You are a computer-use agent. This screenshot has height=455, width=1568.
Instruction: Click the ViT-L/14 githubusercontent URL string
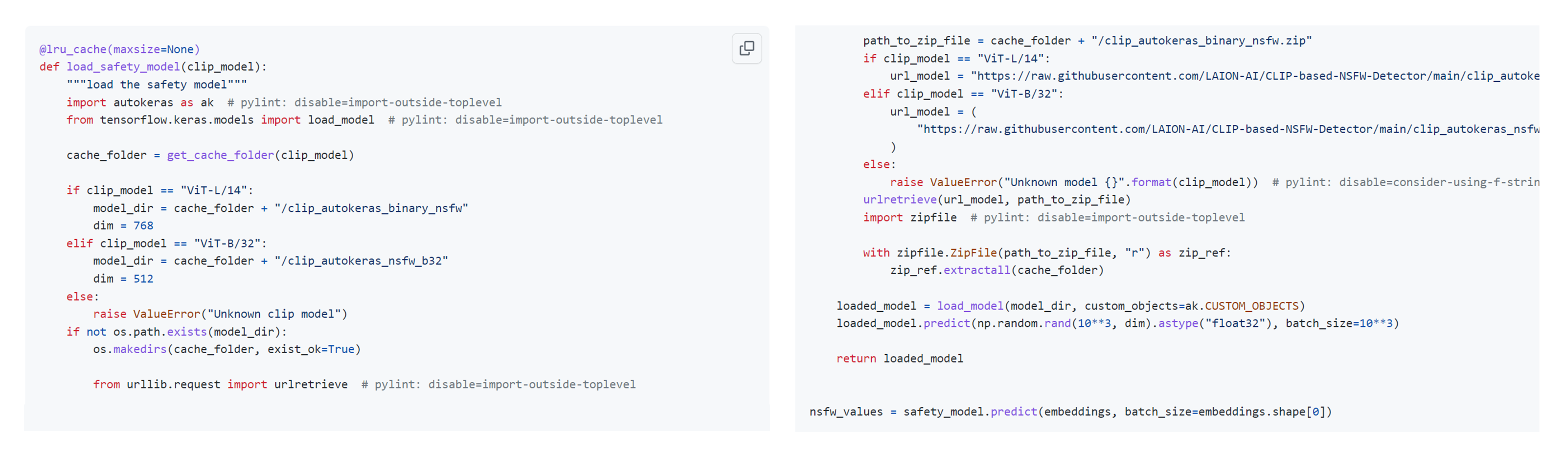point(1255,76)
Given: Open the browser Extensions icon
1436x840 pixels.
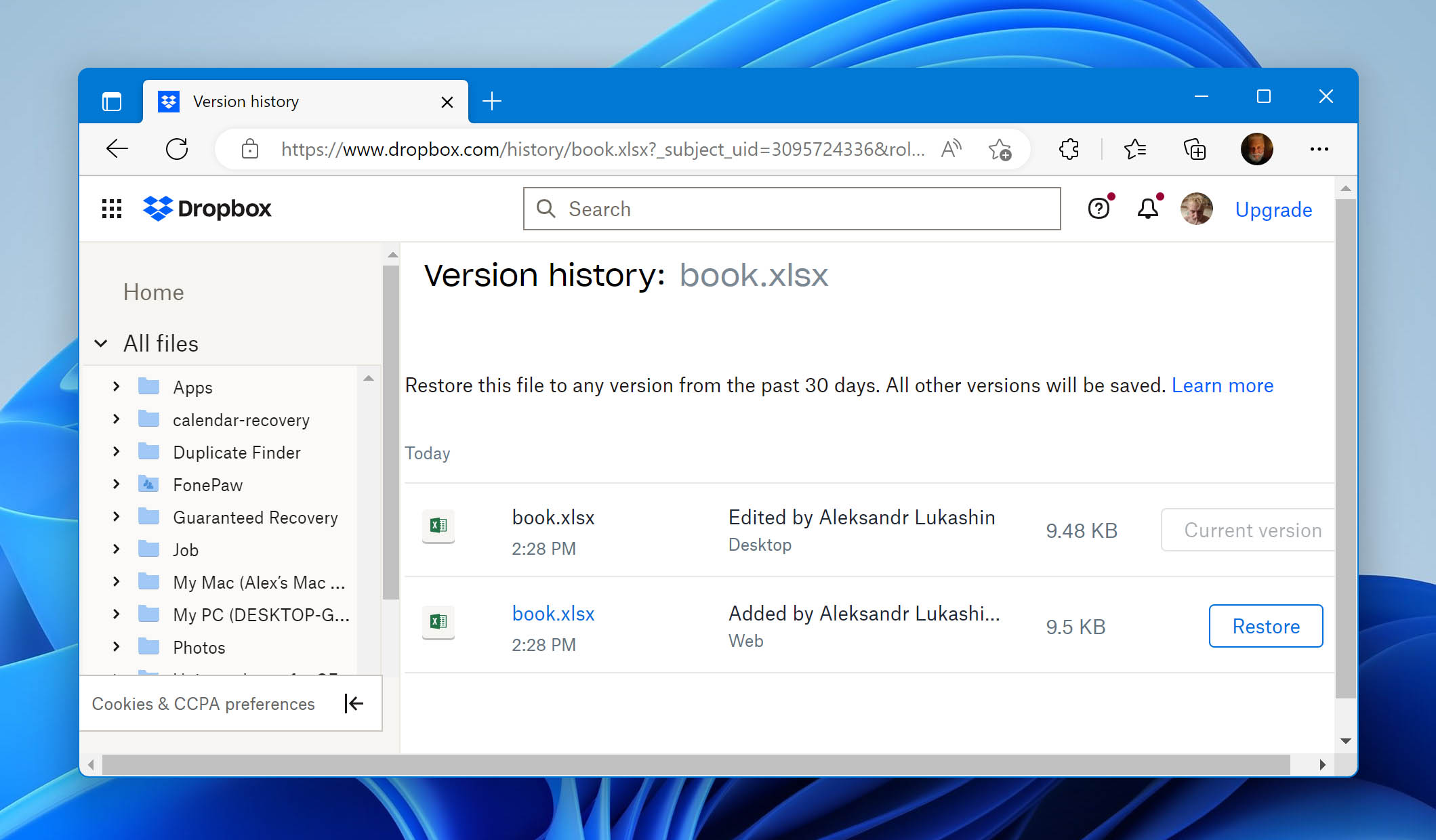Looking at the screenshot, I should [1069, 149].
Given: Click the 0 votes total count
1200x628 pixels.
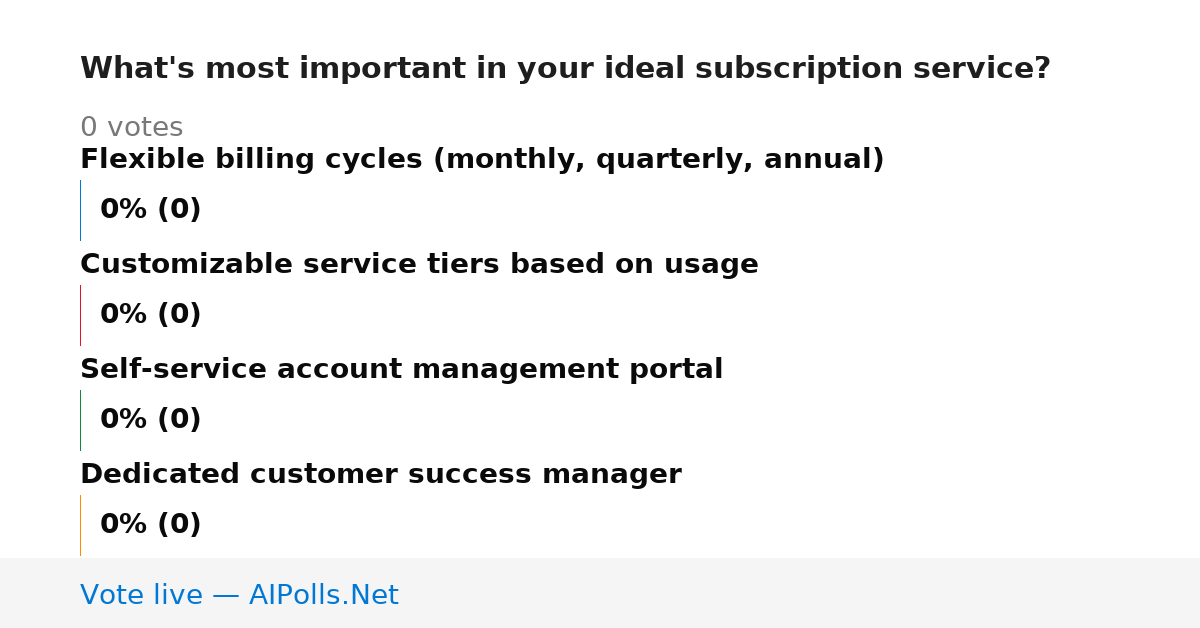Looking at the screenshot, I should click(x=131, y=128).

====================

SHORT EXERCISE> Rewrite all of the items above, replacing every "Given" with "Task" and keeping everything else the same. Leave the pictures out.

RESPONSE TO THE TASK>
You are a computer-use agent. This screenshot has height=455, width=1568.
Instruction: Click the ViT-L/14 githubusercontent URL string
point(1255,76)
Task: Open the browser Extensions icon
1436x840 pixels.
Looking at the screenshot, I should [1069, 149].
Task: Click the 0 votes total count
1200x628 pixels.
Looking at the screenshot, I should click(x=131, y=128).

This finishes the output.